Physical Education - What to do from K to 2
Updated: Aug 15
Have you ever given an instruction to a student under the age of 7 and they look at you like you’ve just landed from outer space? Have you ever been in class with a group of 25 K – 2 students all simultaneously pulling on your pants to tell you the most important thing in the world – the name of their favourite dinosaur? Have you ever been in a P.E. class with 25 students crying because “so and so” tagged them and they didn’t want to get tagged? Fear not. If this has happened to you, you’re not the only one. In fact, there are thousands of teachers out there experiencing this probably as you read.
I’ve always enjoyed teaching “the littles ones” in Physical Education, but they are a different breed to any other age group and in some ways like herding cats.
Young children are not only growing physically during early childhood, but they are also growing mentally. Students at this age continue to advance their skills in observing and interacting with the world around them. In short, there is a lot going on in their little minds. As children develop cognitively, their play will move more towards games with sophisticated rules which brings in the importance of fundamental movement skills. According to research, playing isn’t just fun; it is an important part of brain development. ENTER PHYSICAL EDUCATION TEACHER.
The cornerstone of my P.E. program revolves around the 11 more significant fundamental movement skills associated in Grade K – 2. They are: kick, run, bounce, leap, 2 hand strike, catch, dodge, forehand strike, throw, punt and vertical jump.
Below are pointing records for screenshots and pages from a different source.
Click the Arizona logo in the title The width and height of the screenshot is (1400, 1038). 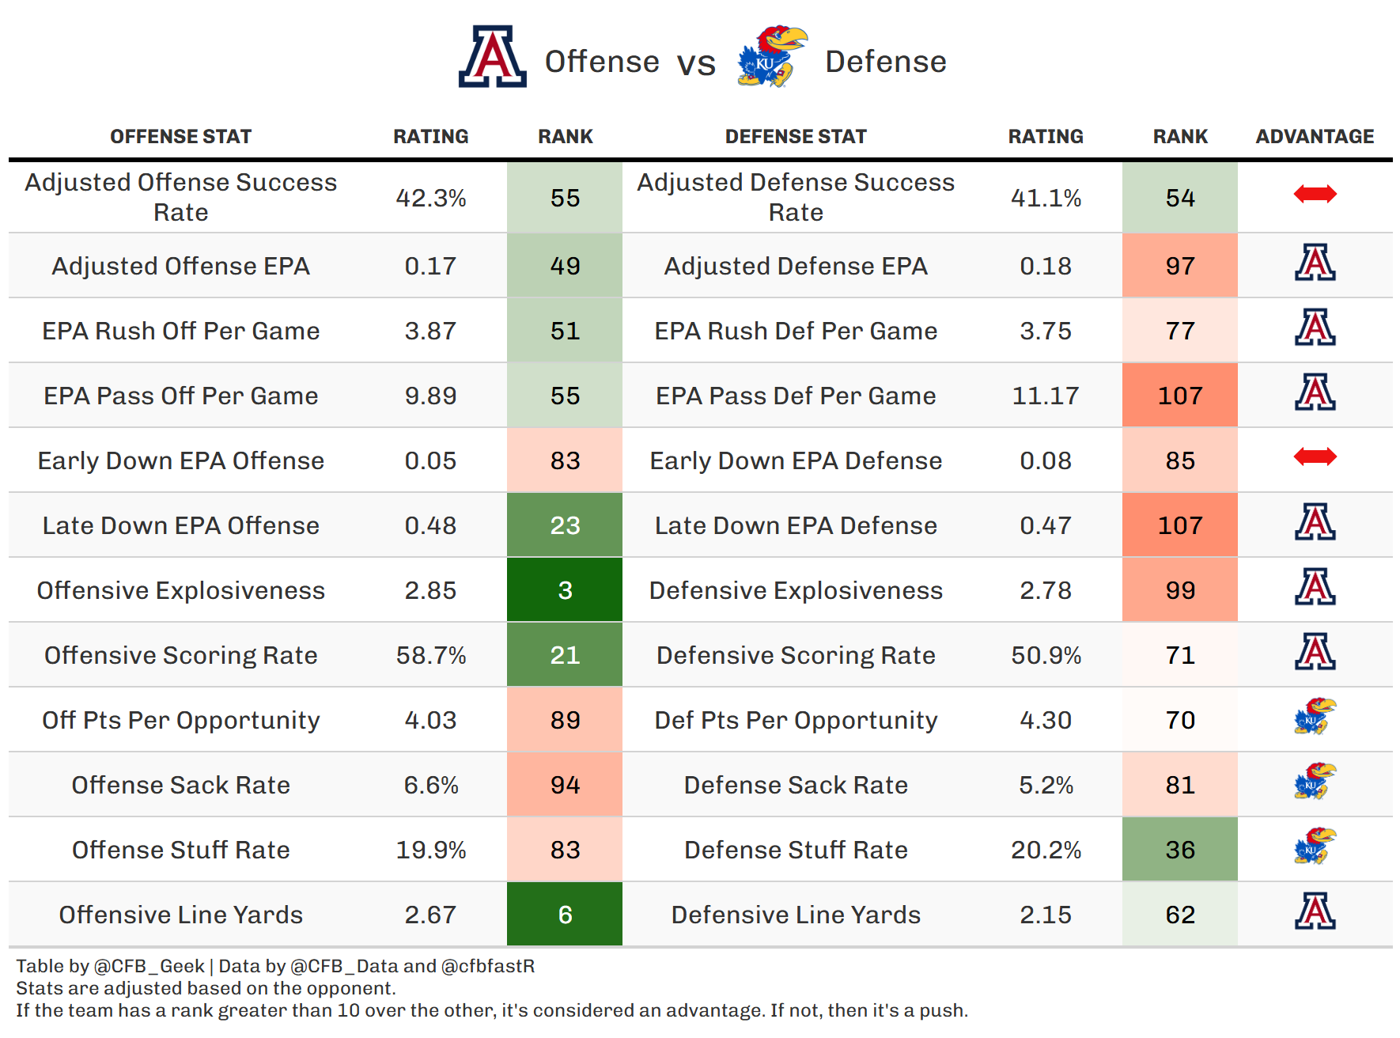(492, 57)
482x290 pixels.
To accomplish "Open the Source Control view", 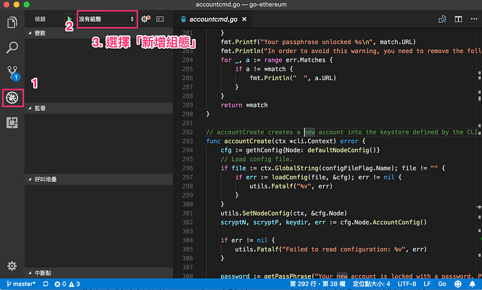I will pos(12,73).
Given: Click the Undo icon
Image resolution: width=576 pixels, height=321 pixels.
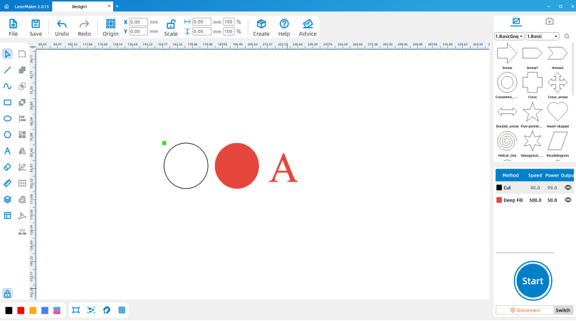Looking at the screenshot, I should (x=62, y=27).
If you’re not familiar with the term fundamental movement skills, these are one of the steppingstones of physical literacy. They empower students to engage in a variety of physical activities and provide the foundation for more complex, activity-specific skills.
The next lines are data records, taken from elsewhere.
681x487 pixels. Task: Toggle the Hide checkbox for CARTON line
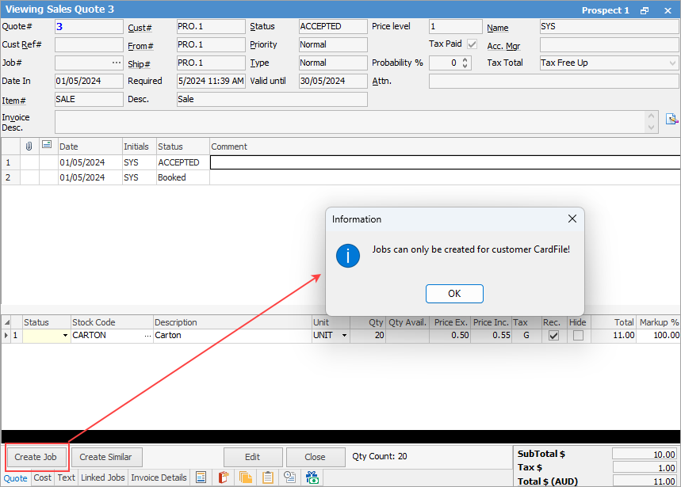[579, 336]
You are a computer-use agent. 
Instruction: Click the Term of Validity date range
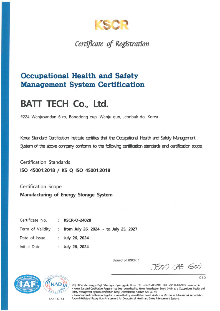tap(100, 229)
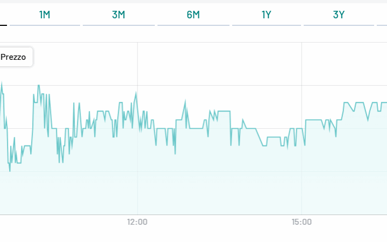This screenshot has width=387, height=242.
Task: Click the underline below the 1M tab
Action: 45,25
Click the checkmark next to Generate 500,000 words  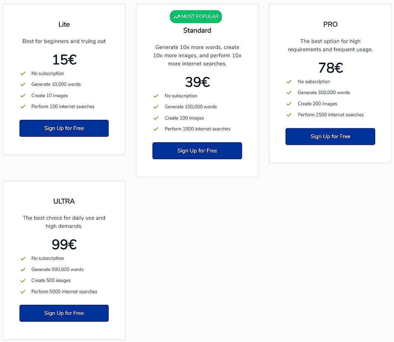[x=23, y=269]
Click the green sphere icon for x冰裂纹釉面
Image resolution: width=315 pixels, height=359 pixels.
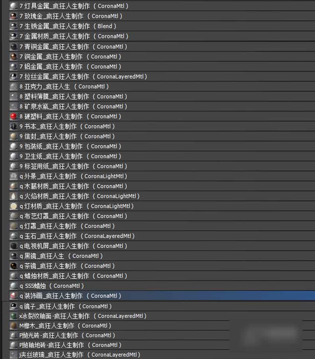coord(14,316)
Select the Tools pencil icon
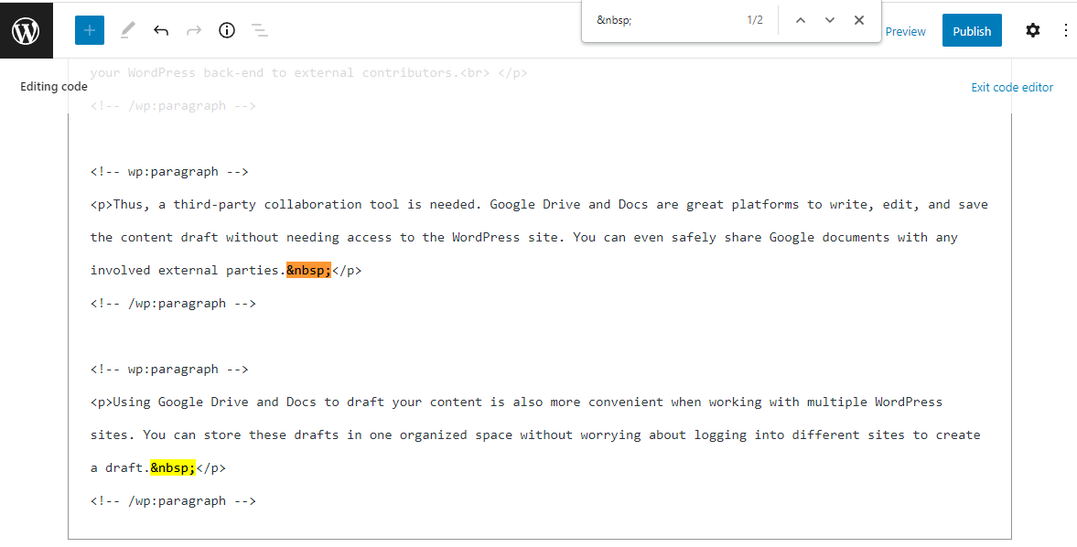The image size is (1077, 547). pyautogui.click(x=126, y=30)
If you can teach a student to kick, they might be more inclined to take part in soccer. If you can teach a student to throw, they might grow up to play baseball. These skills are the beginning to their motivation to be a lifelong physical learner.
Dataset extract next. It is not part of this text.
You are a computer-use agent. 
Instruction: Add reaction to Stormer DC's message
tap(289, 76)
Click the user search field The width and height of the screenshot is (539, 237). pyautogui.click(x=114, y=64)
Like anything with early childhood students, these skills need to be visual in the learning space. Students will learn best if they can see and know exactly what it is they need to accomplish. As part of my lessons, I use the “I CAN” posters which outline the skills that need to be mastered for each fundamental motor movement.
Before getting to this point though, it is important as a teacher that you model the skill they will be working on. Providing the visual example, especially if being used in a game is crucial. The next step is for students to have a go at the skill. Without giving them an overwhelming amount of information, set them out to explore the skill. It is during this time as a teacher that you have two choices:
A) bring the class back together and break it down or B) coach students through the skill as they are exploring it You will know your class best based on what is happening in your particular lesson.
With all these keys in mind, the next step is to practise the skill. Set goals with your students and provide timely feedback which will guide their journey towards success.
The kindergarten to grade 2 teaching journey is an exciting one and if you have read this far, chances are you are on this journey. I always say to my colleagues who get frustrated with kids this age crying to “embrace the tears.” The tears are a teaching point and teaching points look different in the P.E. space as opposed to the classroom space.
Hopefully some points in here resonate and become useful in your teachings to this age group. Thanks for reading and good luck educating the young physical minds and bodies of the future!